太田川は、掛川市・森町・袋井市を含む上流地域からの水害を防ぐため、下流部の河川敷を広げて流域面積を大きくする改修工事が進められている。この計画区域に元島遺跡が存在するため、工事に先だって発掘調査がおこなわれ、弥生時代から江戸時代まで続く港湾遺跡としての姿が、あらためて明らかになった。
- 元島遺跡は、太田川下流域の集落へ物資や人を配送する集積配送センターとして機能した、弥生時代から江戸時代まで続く複合遺跡。
- 陶磁器や高級漆器など多数の遺物が出土。中世の遺物としては、瀬戸・美濃・常滑などの輸入陶器類が確認されている。
- 発見された墳墓の一つは直径5m、周溝を持ち、主体部は市内でも大変珍しい舟形粘土棺で、赤いベンガラ(朱)が残っていた。木製錠とともに、海運・水運を象徴する貴重な遺構とされる。

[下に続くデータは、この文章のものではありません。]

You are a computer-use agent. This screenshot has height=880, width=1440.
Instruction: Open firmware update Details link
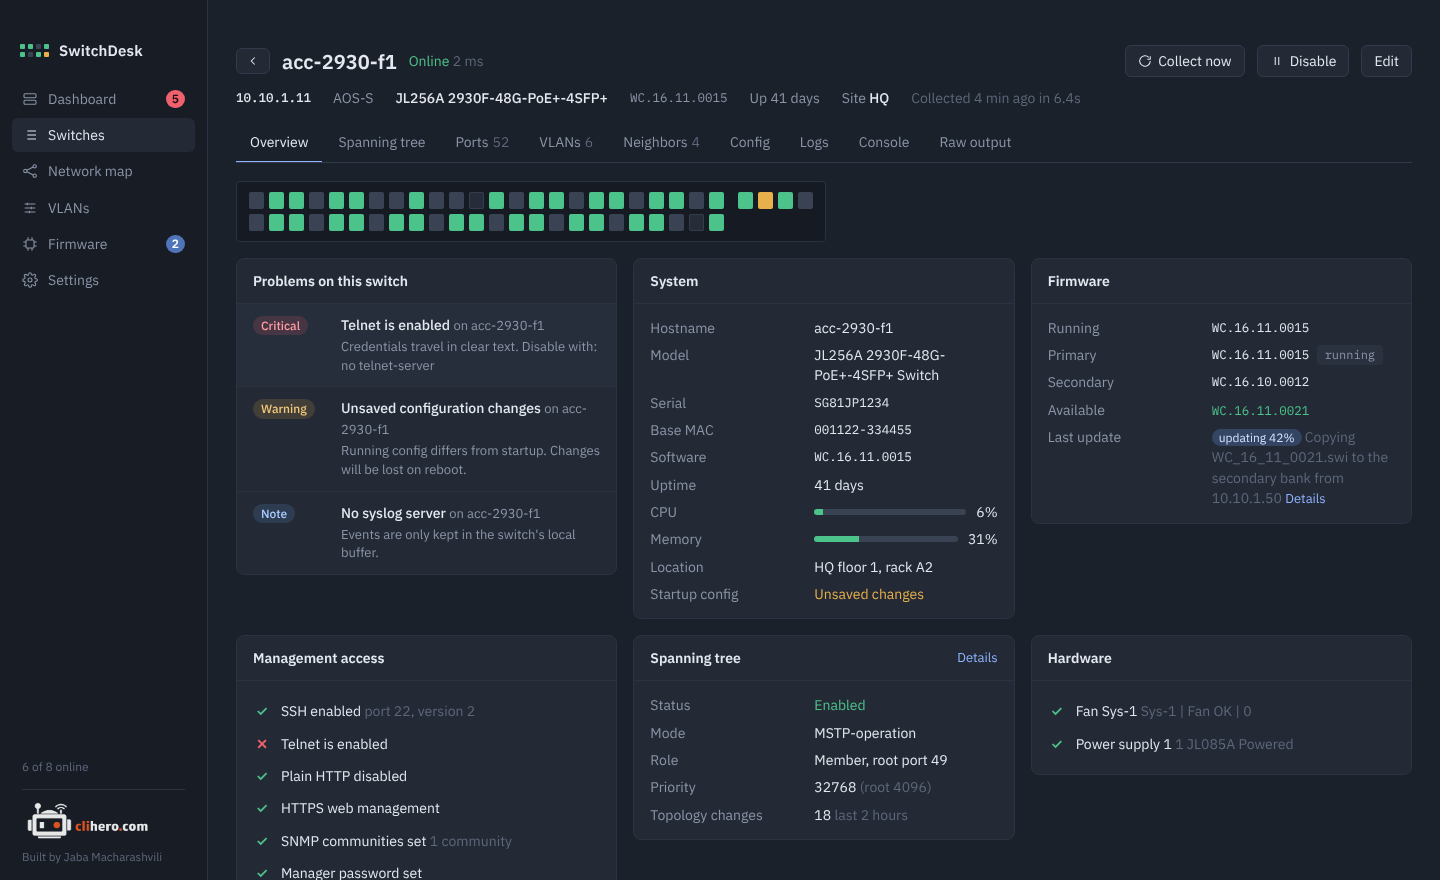pyautogui.click(x=1305, y=498)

- 太田川は江戸時代初期、幕府の代官頭・伊奈忠次による河川改修で現在の流路になったと考えられており、当時の海岸線は元島遺跡のすぐ南側だったとみられる。
公式情報の整理
- 遺跡名
- 元島遺跡
- 所在地
- 磐田市福田地区、太田川下流域
- 時代
- 弥生時代〜江戸時代の複合遺跡
- 性格
- 太田川下流の集落へ物資や人を配送した集積配送センター(港湾遺跡)
- 主な出土品
- 陶磁器・高級漆器(輸入品)、中世の瀬戸・美濃・常滑焼、舟形粘土棺の墳墓、木製錠
- 調査のきっかけ
- 太田川下流部の河川敷拡幅工事(掛川市・森町・袋井市方面の水害対策)に先立つ発掘調査
このページでは、元島遺跡の発掘調査で判明した内容を、磐田市歴史文書館 第18回企画展「水運の拠点から織物の町へ〜福田町繁栄の歴史をたどる〜」(平成29年/2017年)の資料に基づいて整理する。
太田川下流の「集積配送センター」
太田川は、江戸時代の初期に代官頭・伊奈忠次が河川改修をおこない、現在の流路になったと考えられている。当時の海岸線は、元島遺跡のすぐ南側だったとみられ、太田川下流の集落へ物資や人を配送する、いわば古代から中世にかけての集積配送センターとして機能していた港湾遺跡である。中世の遺物として、瀬戸・美濃・常滑など各地から運ばれた陶器類が数多く出土しており、陶磁器や高級漆器といった輸入品も含まれる。これらは、元島の湊が単なる地域内の物資集散地にとどまらず、遠隔地との交易にも関わっていたことをうかがわせる。
舟形粘土棺の墳墓 ── 水運を象徴する遺構
元島遺跡で検出された墳墓の一つは、直径5mで周溝があり、主体部は市内でも大変珍しい舟形粘土棺だった。赤いベンガラ(朱)が残っており、木製錠(左)とともに、海運・水運を象徴する大変貴重な遺構とされる。舟の形をした棺に葬られたという事実そのものが、この地に暮らした人々の生活が、太田川の水運と分かちがたく結びついていたことを物語っている。
集落の移転と、消えた「元島」の地名
元島の集落は、その後の歴史のなかで姿を消していく。明応7年(1498年)の大地震では、元島・大島村一帯が大きな被害を受けたと『円通松堂禅師語録』に記されている。さらに、慶長年間の河川改修によって太田川と原野谷川の流路が付け替えられたことにともない、元島の集落は現在の位置へと移転したとみられている。「元島」という地名は、かつてこの地にあった集落の記憶を今に伝えている。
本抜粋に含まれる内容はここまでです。